◆ Exercise objective ◆
Can you copy every one of the records below word for word, keeping each line unchanged?
[BEGIN Extracted material]
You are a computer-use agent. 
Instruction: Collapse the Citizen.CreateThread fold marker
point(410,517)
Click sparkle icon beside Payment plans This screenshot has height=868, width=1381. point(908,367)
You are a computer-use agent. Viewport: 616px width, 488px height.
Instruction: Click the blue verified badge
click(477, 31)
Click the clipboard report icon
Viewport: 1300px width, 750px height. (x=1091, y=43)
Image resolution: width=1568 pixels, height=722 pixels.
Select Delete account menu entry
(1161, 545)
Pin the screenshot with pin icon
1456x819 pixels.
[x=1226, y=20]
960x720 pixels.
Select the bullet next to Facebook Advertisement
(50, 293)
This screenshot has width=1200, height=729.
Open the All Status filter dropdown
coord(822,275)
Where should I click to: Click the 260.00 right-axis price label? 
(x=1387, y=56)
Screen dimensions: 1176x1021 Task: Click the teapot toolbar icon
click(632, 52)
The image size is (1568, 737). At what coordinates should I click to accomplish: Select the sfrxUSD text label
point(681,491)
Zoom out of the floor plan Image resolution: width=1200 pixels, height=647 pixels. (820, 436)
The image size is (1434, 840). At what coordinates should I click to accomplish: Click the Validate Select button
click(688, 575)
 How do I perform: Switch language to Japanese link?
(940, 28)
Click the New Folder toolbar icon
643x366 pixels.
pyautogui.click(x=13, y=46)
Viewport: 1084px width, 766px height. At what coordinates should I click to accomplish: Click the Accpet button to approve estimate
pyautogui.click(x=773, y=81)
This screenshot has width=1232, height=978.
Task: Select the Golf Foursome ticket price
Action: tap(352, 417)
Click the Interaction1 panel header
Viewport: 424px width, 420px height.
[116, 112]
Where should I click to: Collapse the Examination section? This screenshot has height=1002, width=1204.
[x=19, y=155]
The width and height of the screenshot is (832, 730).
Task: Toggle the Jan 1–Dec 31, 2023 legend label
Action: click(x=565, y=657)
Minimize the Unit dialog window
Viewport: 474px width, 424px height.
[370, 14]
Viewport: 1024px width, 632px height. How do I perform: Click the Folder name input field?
[END Extracted material]
◆ Problem solution ◆
You are a computer-use agent. 
Instruction: Collapse the Citizen.CreateThread fold marker
point(410,517)
Click sparkle icon beside Payment plans This screenshot has height=868, width=1381. point(908,367)
You are a computer-use agent. Viewport: 616px width, 488px height.
Instruction: Click the blue verified badge
click(477, 31)
Click the clipboard report icon
Viewport: 1300px width, 750px height. (x=1091, y=43)
Image resolution: width=1568 pixels, height=722 pixels.
Select Delete account menu entry
(1161, 545)
Pin the screenshot with pin icon
1456x819 pixels.
[x=1226, y=20]
960x720 pixels.
Select the bullet next to Facebook Advertisement
(50, 293)
This screenshot has width=1200, height=729.
Open the All Status filter dropdown
coord(822,275)
Where should I click to: Click the 260.00 right-axis price label? 
(x=1387, y=56)
Screen dimensions: 1176x1021 Task: Click the teapot toolbar icon
click(632, 52)
The image size is (1568, 737). At what coordinates should I click to accomplish: Select the sfrxUSD text label
point(681,491)
Zoom out of the floor plan Image resolution: width=1200 pixels, height=647 pixels. (820, 436)
The image size is (1434, 840). At what coordinates should I click to accomplish: Click the Validate Select button
click(688, 575)
 How do I perform: Switch language to Japanese link?
(940, 28)
Click the New Folder toolbar icon
643x366 pixels.
pyautogui.click(x=13, y=46)
Viewport: 1084px width, 766px height. At what coordinates should I click to accomplish: Click the Accpet button to approve estimate
pyautogui.click(x=773, y=81)
This screenshot has width=1232, height=978.
Task: Select the Golf Foursome ticket price
Action: tap(352, 417)
Click the Interaction1 panel header
Viewport: 424px width, 420px height.
[116, 112]
Where should I click to: Collapse the Examination section? This screenshot has height=1002, width=1204.
[x=19, y=155]
The width and height of the screenshot is (832, 730).
Task: Toggle the Jan 1–Dec 31, 2023 legend label
Action: click(x=565, y=657)
Minimize the Unit dialog window
Viewport: 474px width, 424px height.
[370, 14]
Viewport: 1024px width, 632px height. How do I perform: Click the Folder name input field?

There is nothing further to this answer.